Quando hoje entramos numa paróquia católica urbana e observamos a quantidade de coisas que lá estão a ser oferecidas, desde grupos diversos de ajuda espiritual, grupos que se organizam mais em função do estudo da tradição cristã ou para ajudar a satisfazer determinadas carências sociais, toda essa diversidade que não encontraríamos há umas décadas responde a esta dinâmica de individualização.
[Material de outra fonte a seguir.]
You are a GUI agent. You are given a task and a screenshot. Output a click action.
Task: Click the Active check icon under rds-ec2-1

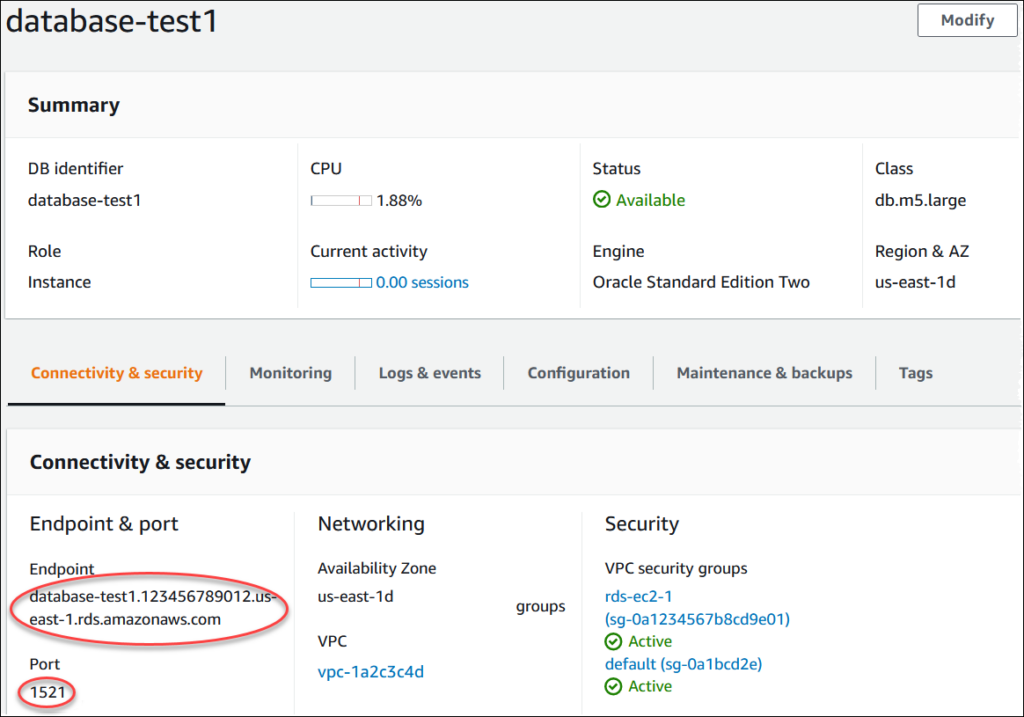point(614,642)
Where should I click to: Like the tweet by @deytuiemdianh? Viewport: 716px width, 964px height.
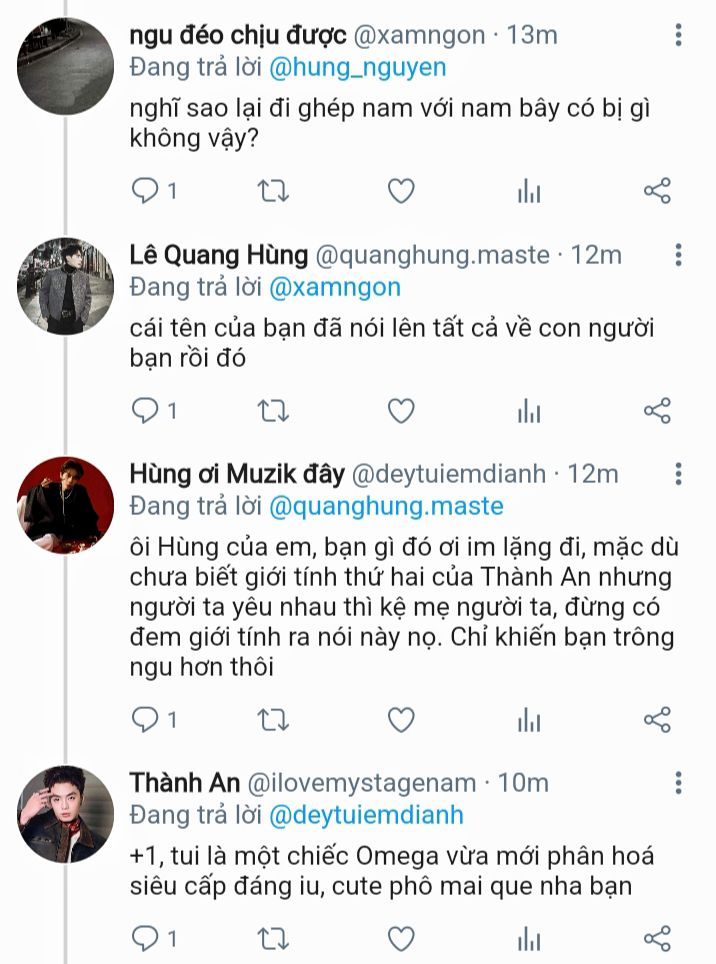pos(401,719)
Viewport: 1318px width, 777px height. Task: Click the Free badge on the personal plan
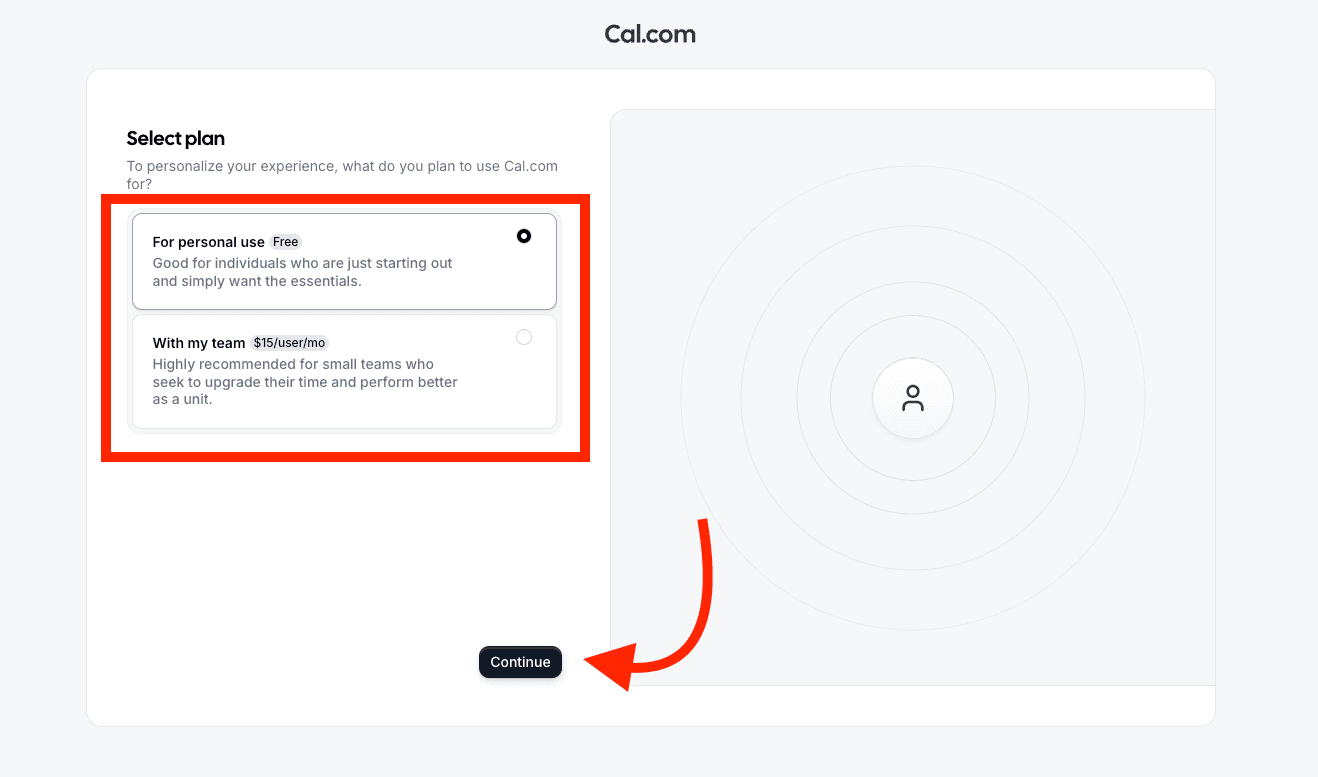coord(285,241)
É que alguém que frequenta uma paróquia hoje não é já o freguês, no sentido do habitante da freguesia, que vai àquela igreja porque está naquele território, como se fizesse parte da sua inscrição naquele território ir àquela igreja. O que encontramos é um conjunto de pessoas que escolheram ali estar e que escolhem estar de maneira diferente e vão lá procurar coisas diferentes. Em alguns casos, algumas estarão numa determinada comunidade num dia para uma coisa e estarão noutra, no dia seguinte, para outra coisa. Portanto, elas estão a construir, dentro do espaço católico, formas de adesão que incluem essa dinâmica da individualização, de encontrar numa comunidade determinadas afinidades. Ora, esta dimensão introduz muitas dificuldades às instituições religiosas.

Por exemplo?
Imagine, por exemplo, o que é para um padre católico pensar uma homilia, pensar esse discurso da missa católica que é, no fundo, de actualização da mensagem cristã para o quotidiano e para o tempo em que vivem os católicos presentes, para uma assembleia que é extraordinariamente diversificada. Mais: ela pode até corresponder a níveis de inscrição no espaço católico muito diferentes, mesmo quanto à frequência da missa. Em termos pastorais, o problema essencial para a Igreja Católica não é tanto o problema dos que nunca vão à missa (que é uma população que se mantém estável no espaço católico), mas é o problema da irregularidade, que é um sintoma de individualização. A irregularidade implica o quê? Implica que os crentes não se desvinculam dessa relação com o espaço católico, mas que eles próprios instituem um ritmo em função dos seus interesses, da sua vida, sem pôr em primeiro lugar aquilo que seria o carácter de obrigação e de observância que tradicionalmente descrevia a pertença católica.

A Igreja tem sabido responder a essa transferência da tal dimensão mais institucional para uma prática religiosa mais individualizada?
Este é um fenómeno que deve ser lido numa certa transversalidade no quadro da geografia protestante e da geografia católica, e é um problema social mais vasto, que remete para uma certa desvinculação dos indivíduos das dimensões comunitárias da vida social. Mas diria que, de uma forma geral, as igrejas conseguiram reagir melhor a esta cultura do indivíduo do que os partidos políticos e os sindicatos ou outro tipo de associativismo que necessita também deste capital de agregação que estrutura as sociedades e que, como os números demonstram, tem enfrentado uma enorme desagregação e uma dificuldade muito grande em encontrar maneiras de responder a isto.

As igrejas têm encontrado estratégias, ainda que não igualmente distribuídas. Há um edifício antigo que se está a desmoronar, há muita energia nas instituições ainda dedicada a cuidar desses escombros, mas há também no interior destas instituições coisas novas.

Repare na importância que nos últimos anos têm assumido as chamadas novas comunidades e novos movimentos eclesiais. São, no fundo, formas de identificação religiosa que já não passam pelas estruturas paroquiais e que valorizam dimensões carismáticas, de valorização dos itinerários individuais de conversão e de adesão. Muitos destes movimentos são constituídos por pessoas que poderíamos considerar recomeçantes, ou seja, não são propriamente convertidos no sentido clássico, porque eles nunca estiveram propriamente noutra religião fora do espaço católico, mas são pessoas que, tendo sofrido uma iniciação católica inicial, estiveram muito tempo afastados e, num determinado momento biográfico, se reaproximaram.